TASK ITEM: Print, exactly and without pictures, the lines from the one where "Click the Maestro payment logo" appears down to the end of the entries.

╭─ DATA RECORDS

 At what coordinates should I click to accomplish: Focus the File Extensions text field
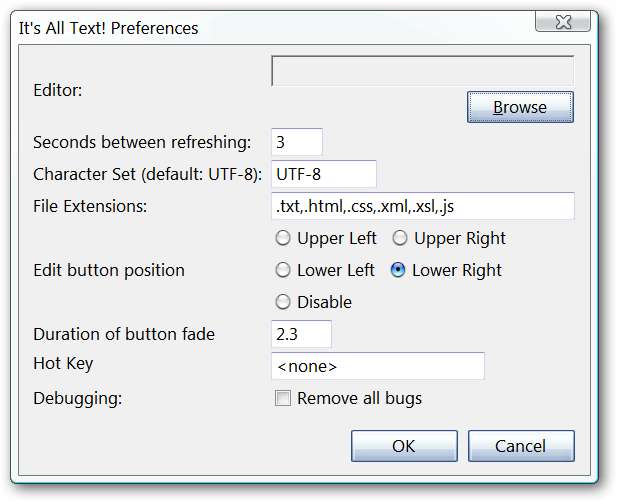(422, 206)
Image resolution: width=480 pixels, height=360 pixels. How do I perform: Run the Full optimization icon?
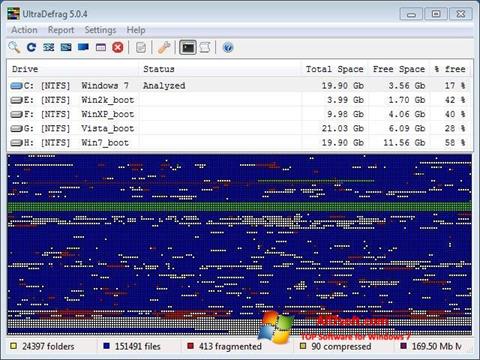pos(83,47)

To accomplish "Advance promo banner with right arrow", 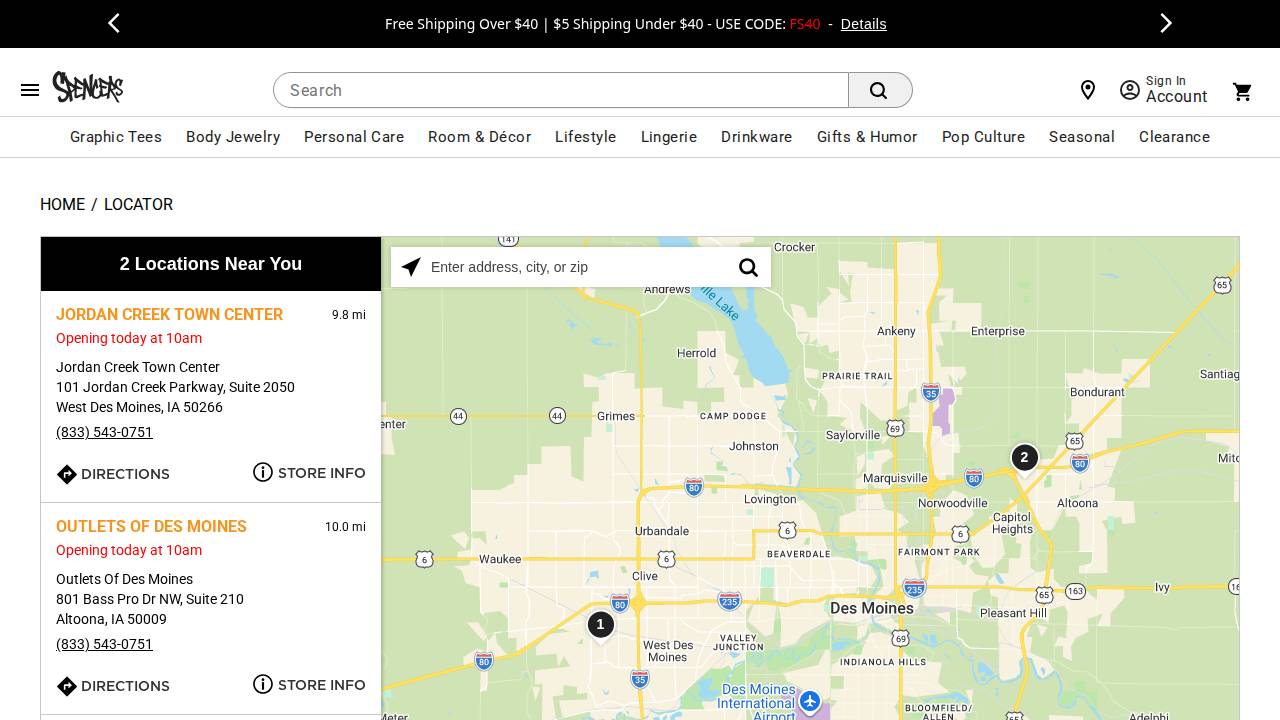I will coord(1166,23).
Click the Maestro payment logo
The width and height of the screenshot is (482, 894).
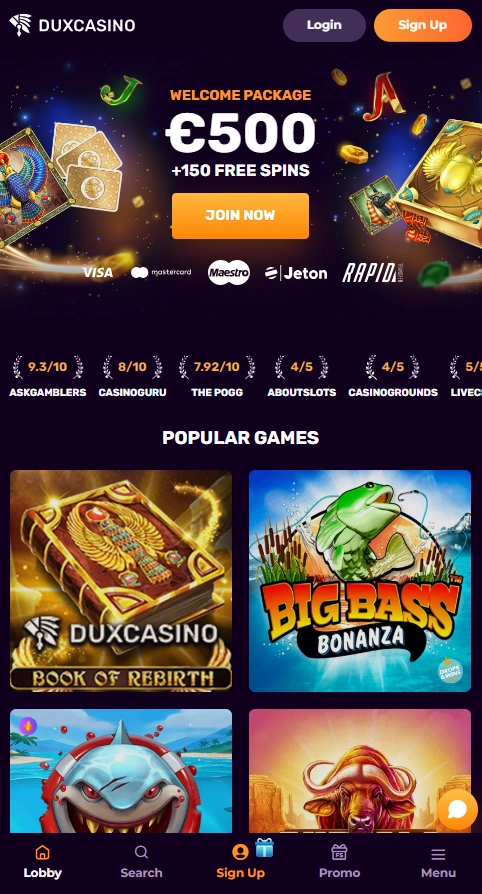[229, 273]
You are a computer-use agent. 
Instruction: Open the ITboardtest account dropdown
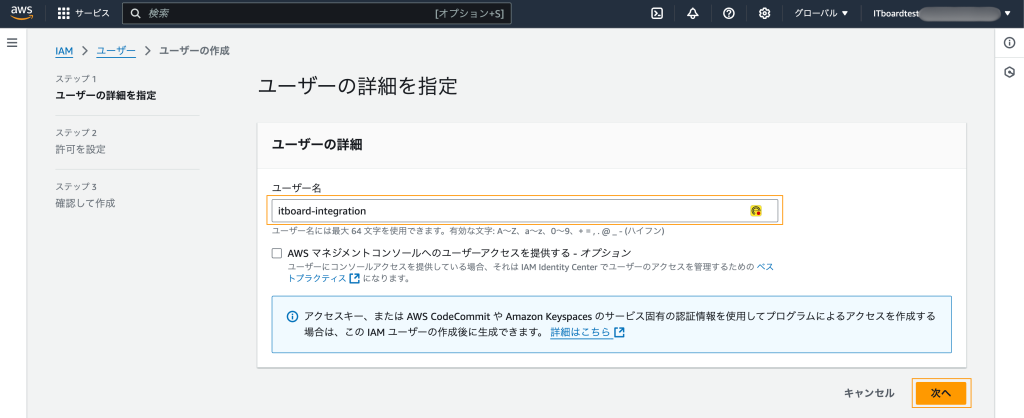pyautogui.click(x=935, y=14)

╰─

WRITTEN SOLUTION:
Click the Maestro payment logo
The width and height of the screenshot is (482, 894).
[229, 273]
You are a computer-use agent. 
Instruction: Open the ITboardtest account dropdown
pyautogui.click(x=935, y=14)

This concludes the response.